If you are in the habit of doing vinyl lettering, you probably know that one of the most difficult and frustrating aspects is getting your design to transfer to whatever you want to put it on. Nothing like it going wrong 3/4 of the way through to make you want to throw your project off the nearest high building!
There are several methods that can be used, you have to try them and see what works for you.
Generally, you cut your text, weed it (get rid of the bits in the middle of letters) and then use a transfer tape or such to move it.
Now, if you don't have a special transfer tape (and I certainly don't), you have to come up with a replacement.
Masking tape, cellophane paper sprayed with temporary spray mount, bad cheap sticky tape and lastly, dry wall tape can be used. It is this last option that I want to focus on today.
I found that with delicate lettering, it is often hard to get it to come off the backing to stick to the dry wall tape, precisely because of the (otherwise) virtue of easy release.

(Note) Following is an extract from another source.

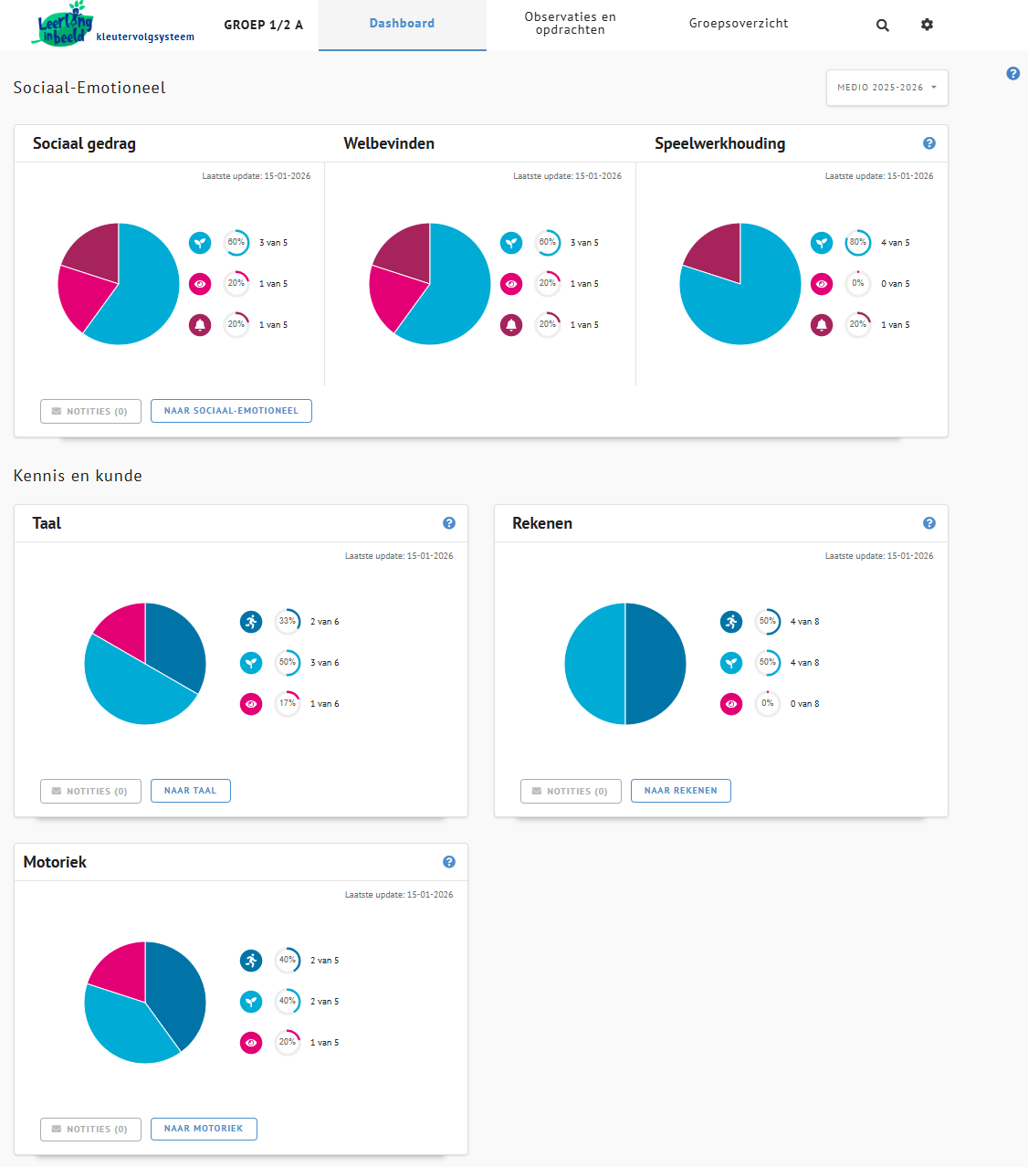
Task: Click help icon next to Speelwerkhouding
Action: click(x=928, y=143)
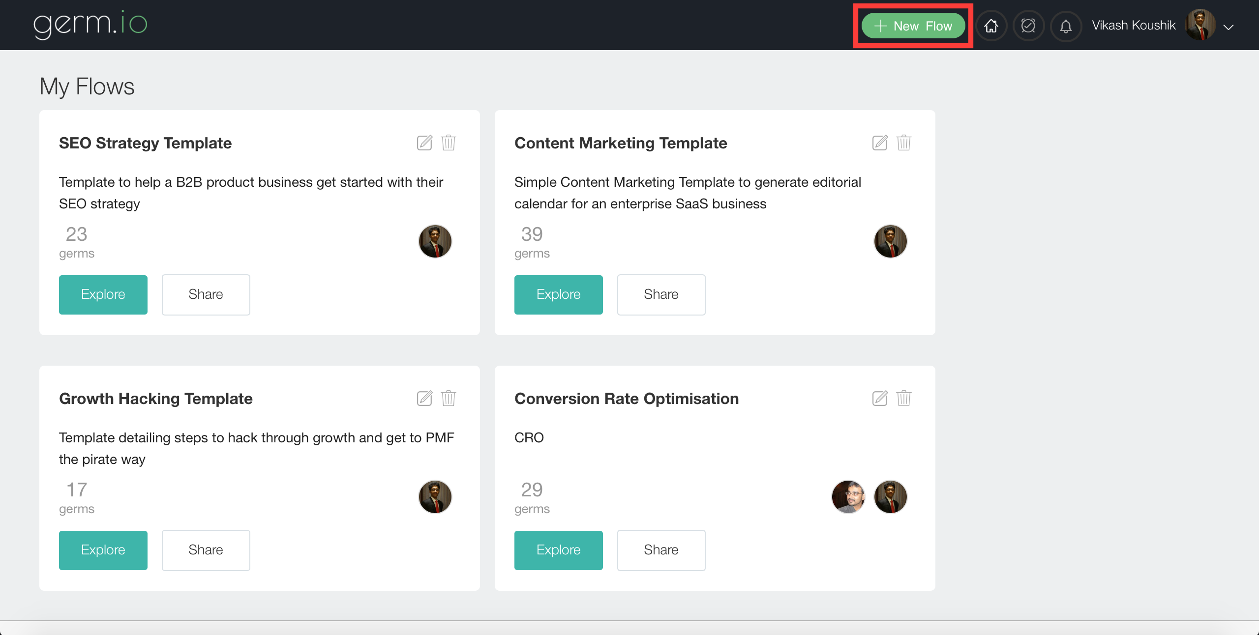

The solution, I discovered is a particular technique, using the edge of the work top and pulling the backing away at 90 degrees to the lettering and dry wall tape. Not easy to imagine is it - so I have taken a couple of pictures for you.
First, here is what dry wall tape looks like ( I never knew what it was either!)
Now, here is how to use it...
With my left hand I am pushing the backing away from me, while at the same time, (and sometimes with the other hand) Pressing the letters hard against the edge of the table to make them stick to the tape.
I was making a label for one of my airbrushes, to say 'Food Use Only'.
You then press the letters onto your project, in my case a plastic box, and voila!
Incase you are wondering, the reason dry wall tape releases well is because of its reduced contact area, because it is made up of strings, not solid material.
So there you have it, my tip for today!